Of course, the Stanford model is not the only design thinking framework in circulation today. Those interested in more options can find an introductory compilation at 10 Models for Design Thinking. Though these frameworks may vary in nomenclature and process structure, some central design thinking concepts such as empathy and iteration remain common to most.
Is design thinking effective?
However, in an excellent article in the Harvard Business Review, Jeanne Liedtka, professor of business administration at the University of Virginia’s Darden School of Business, concludes, after a seven-year 50-project cross-sectoral qualitative study that “design thinking has the potential to do for innovation exactly what TQM did for manufacturing: unleash people’s full creative energies, win their commitment and radically improve processes.”
A more quantitative study by Forrester on The Total Economic Impact Of IBM’s Design Thinking Practice provides a litany of quantified benefits that includes the realization of $20.6 million in total value due to a design thinking-led reduction in design, development and maintenance costs.
But the limited availability of quantitative data has been offset by the steady stream of success stories of world-leading companies transforming elements of their business with design thinking.
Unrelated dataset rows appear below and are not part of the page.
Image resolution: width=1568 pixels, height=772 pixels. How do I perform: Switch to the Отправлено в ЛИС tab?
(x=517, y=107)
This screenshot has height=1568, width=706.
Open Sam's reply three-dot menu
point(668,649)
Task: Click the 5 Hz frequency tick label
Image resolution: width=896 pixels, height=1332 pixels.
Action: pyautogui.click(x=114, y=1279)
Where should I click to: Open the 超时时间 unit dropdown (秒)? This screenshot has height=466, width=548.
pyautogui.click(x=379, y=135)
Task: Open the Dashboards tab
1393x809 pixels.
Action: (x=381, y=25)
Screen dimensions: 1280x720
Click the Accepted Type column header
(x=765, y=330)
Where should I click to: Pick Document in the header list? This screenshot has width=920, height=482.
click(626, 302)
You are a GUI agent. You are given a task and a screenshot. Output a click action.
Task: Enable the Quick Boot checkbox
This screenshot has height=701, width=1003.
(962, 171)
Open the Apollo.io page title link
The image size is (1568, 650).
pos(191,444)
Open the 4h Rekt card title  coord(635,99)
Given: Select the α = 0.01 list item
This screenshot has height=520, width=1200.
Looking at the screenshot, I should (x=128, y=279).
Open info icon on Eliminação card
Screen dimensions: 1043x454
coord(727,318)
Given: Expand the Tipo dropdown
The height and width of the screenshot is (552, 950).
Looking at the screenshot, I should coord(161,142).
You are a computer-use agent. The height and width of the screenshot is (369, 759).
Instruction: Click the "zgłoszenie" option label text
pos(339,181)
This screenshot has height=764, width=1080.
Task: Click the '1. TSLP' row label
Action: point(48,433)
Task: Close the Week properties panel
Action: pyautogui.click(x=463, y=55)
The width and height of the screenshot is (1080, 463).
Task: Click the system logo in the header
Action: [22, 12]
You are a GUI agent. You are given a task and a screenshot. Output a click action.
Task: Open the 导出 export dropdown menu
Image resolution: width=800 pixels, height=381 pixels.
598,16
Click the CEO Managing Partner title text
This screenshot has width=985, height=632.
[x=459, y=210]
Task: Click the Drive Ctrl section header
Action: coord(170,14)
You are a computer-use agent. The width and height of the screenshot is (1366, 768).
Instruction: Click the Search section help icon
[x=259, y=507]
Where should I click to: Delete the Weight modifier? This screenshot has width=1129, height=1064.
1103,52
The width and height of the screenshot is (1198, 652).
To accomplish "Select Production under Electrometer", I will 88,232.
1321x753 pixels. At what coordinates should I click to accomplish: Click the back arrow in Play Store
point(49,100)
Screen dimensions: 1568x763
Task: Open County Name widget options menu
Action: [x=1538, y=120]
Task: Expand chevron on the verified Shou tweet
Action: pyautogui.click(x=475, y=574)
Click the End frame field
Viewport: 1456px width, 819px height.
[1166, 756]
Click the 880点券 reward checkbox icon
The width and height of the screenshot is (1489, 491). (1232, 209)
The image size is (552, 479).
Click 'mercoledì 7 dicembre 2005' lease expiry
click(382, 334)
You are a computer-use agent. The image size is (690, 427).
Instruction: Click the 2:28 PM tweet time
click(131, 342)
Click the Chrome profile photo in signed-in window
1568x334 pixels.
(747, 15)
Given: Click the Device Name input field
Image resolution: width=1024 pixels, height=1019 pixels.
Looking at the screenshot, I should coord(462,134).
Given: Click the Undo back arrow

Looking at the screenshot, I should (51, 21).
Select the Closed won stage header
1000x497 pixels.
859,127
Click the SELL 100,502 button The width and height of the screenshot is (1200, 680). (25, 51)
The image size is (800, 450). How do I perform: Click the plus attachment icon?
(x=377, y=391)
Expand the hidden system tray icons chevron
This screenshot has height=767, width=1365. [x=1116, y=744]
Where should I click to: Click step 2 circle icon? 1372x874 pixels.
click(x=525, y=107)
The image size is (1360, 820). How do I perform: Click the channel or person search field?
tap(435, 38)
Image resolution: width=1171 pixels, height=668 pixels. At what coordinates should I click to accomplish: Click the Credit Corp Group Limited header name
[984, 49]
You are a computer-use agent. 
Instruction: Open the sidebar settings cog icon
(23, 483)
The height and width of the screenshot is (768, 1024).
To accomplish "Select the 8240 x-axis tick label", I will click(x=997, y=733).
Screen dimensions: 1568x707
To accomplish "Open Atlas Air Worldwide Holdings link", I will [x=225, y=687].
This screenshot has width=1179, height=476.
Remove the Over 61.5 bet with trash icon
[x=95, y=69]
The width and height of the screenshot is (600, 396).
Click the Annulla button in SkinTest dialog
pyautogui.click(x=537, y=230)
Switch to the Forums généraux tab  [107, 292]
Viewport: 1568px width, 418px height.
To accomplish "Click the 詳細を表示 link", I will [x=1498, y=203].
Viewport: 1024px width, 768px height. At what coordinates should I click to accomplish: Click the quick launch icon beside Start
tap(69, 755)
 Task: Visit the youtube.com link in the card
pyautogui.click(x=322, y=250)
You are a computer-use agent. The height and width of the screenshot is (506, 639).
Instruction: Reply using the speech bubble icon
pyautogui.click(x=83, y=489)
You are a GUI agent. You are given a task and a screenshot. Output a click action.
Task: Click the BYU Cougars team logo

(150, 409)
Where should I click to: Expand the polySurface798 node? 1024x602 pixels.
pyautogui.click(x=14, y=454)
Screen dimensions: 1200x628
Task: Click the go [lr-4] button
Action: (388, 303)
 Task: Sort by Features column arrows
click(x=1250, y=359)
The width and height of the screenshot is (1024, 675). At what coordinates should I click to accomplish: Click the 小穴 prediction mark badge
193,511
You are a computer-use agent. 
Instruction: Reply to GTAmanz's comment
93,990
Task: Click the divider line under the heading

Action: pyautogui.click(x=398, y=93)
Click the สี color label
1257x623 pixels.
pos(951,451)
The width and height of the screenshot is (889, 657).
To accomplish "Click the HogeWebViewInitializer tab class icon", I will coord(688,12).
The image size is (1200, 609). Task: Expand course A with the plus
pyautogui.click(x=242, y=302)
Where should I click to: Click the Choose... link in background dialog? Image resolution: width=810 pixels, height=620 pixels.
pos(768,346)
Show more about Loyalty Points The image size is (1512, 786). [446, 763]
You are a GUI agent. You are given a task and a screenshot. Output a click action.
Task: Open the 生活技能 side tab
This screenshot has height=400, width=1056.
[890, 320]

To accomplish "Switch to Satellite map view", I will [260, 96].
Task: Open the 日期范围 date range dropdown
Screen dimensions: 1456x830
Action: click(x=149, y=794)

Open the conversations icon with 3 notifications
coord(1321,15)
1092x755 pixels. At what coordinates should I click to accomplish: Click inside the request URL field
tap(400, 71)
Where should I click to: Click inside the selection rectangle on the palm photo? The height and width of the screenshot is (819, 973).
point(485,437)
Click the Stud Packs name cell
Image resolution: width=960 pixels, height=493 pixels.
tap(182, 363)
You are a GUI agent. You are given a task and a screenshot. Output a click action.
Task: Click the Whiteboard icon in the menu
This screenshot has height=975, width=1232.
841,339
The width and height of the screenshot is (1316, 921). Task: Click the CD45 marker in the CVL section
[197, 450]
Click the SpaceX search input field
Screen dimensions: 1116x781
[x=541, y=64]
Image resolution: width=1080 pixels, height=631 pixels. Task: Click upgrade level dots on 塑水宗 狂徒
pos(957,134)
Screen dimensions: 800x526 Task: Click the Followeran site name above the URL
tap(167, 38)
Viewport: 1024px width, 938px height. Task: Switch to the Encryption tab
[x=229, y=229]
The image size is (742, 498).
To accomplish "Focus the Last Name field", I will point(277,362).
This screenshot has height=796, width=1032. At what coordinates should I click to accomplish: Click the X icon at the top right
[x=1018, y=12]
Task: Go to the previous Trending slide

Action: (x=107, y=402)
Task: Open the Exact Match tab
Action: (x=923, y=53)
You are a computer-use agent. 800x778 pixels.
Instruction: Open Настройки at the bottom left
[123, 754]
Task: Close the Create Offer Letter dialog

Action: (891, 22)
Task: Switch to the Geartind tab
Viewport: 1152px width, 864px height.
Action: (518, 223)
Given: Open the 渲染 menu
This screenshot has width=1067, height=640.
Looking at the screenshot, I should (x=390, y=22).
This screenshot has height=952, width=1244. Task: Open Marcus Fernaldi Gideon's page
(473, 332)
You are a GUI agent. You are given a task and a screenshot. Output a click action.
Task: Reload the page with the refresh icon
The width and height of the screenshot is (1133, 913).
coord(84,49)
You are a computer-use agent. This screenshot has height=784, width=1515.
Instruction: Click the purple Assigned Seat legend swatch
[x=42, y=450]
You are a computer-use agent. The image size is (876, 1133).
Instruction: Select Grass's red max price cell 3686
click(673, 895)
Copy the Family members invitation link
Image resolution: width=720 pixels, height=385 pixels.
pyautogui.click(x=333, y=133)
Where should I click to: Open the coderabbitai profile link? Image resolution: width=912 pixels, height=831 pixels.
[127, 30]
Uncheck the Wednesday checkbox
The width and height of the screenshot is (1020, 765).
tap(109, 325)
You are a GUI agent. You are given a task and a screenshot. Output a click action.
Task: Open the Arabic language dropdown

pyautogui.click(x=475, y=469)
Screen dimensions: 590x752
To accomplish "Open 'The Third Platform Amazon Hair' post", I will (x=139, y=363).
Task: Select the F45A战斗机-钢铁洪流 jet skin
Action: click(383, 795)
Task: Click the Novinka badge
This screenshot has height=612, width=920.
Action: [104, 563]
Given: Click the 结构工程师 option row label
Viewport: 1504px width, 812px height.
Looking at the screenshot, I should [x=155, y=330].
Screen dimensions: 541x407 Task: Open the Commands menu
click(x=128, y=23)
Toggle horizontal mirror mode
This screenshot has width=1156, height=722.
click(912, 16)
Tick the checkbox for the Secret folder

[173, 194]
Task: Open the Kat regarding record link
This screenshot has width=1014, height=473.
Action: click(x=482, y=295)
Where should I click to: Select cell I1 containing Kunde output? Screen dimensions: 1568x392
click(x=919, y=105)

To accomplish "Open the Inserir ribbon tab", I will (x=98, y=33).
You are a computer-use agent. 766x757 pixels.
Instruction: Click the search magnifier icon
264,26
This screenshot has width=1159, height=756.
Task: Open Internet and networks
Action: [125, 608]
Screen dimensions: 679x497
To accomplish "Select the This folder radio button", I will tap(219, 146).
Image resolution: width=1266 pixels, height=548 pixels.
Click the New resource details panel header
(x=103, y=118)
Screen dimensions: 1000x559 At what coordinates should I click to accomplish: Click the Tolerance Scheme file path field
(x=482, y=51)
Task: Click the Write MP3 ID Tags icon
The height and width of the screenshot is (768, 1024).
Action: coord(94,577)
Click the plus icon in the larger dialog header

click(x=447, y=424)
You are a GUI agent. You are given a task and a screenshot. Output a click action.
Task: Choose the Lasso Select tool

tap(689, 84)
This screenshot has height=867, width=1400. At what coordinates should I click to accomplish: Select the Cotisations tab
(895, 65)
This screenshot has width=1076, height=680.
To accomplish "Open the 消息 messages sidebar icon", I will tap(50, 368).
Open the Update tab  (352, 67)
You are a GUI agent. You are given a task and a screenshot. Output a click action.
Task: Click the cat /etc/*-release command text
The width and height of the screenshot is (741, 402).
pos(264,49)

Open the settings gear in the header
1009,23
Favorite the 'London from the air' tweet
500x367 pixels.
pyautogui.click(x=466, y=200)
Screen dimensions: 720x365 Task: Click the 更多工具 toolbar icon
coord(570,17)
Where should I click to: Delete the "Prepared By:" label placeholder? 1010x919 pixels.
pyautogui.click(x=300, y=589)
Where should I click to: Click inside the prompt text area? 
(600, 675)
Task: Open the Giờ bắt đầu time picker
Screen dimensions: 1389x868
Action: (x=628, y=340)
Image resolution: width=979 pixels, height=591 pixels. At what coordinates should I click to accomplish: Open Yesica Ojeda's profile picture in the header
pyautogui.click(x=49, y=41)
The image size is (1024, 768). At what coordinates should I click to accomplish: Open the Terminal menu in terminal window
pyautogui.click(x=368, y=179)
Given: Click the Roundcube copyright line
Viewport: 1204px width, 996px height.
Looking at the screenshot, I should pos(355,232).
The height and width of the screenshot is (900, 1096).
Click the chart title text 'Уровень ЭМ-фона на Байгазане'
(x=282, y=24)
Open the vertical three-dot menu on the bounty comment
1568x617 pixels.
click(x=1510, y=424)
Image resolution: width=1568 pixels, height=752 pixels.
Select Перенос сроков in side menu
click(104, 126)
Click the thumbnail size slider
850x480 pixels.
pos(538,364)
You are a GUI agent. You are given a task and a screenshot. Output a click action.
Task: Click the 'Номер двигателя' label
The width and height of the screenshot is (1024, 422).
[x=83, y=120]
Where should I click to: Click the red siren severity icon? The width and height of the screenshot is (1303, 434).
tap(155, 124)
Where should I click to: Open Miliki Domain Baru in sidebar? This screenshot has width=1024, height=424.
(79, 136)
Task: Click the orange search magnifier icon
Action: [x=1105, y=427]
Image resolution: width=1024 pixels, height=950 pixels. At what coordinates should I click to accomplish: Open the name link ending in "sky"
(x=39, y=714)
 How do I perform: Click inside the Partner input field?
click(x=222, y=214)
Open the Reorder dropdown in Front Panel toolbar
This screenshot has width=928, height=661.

Design thinking offers the framework that, at a fundamental level, will enable the IoT industry to reorient itself away from a “what can I connect next to the internet” mindset to a “where do users need help the most” approach. Its human-centric empathy-driven approach enables businesses to identify and understand potential contexts and problems from the perspective of the end-user rather than from the point of view of the possibilities afforded by technology. Companies can now use the three lenses of innovation to evaluate the practical, technical and commercial value of the solutions that they plan to deploy. And finally, the inclusive and iterative design process will ensure a much higher probability of success while enabling real value for customers.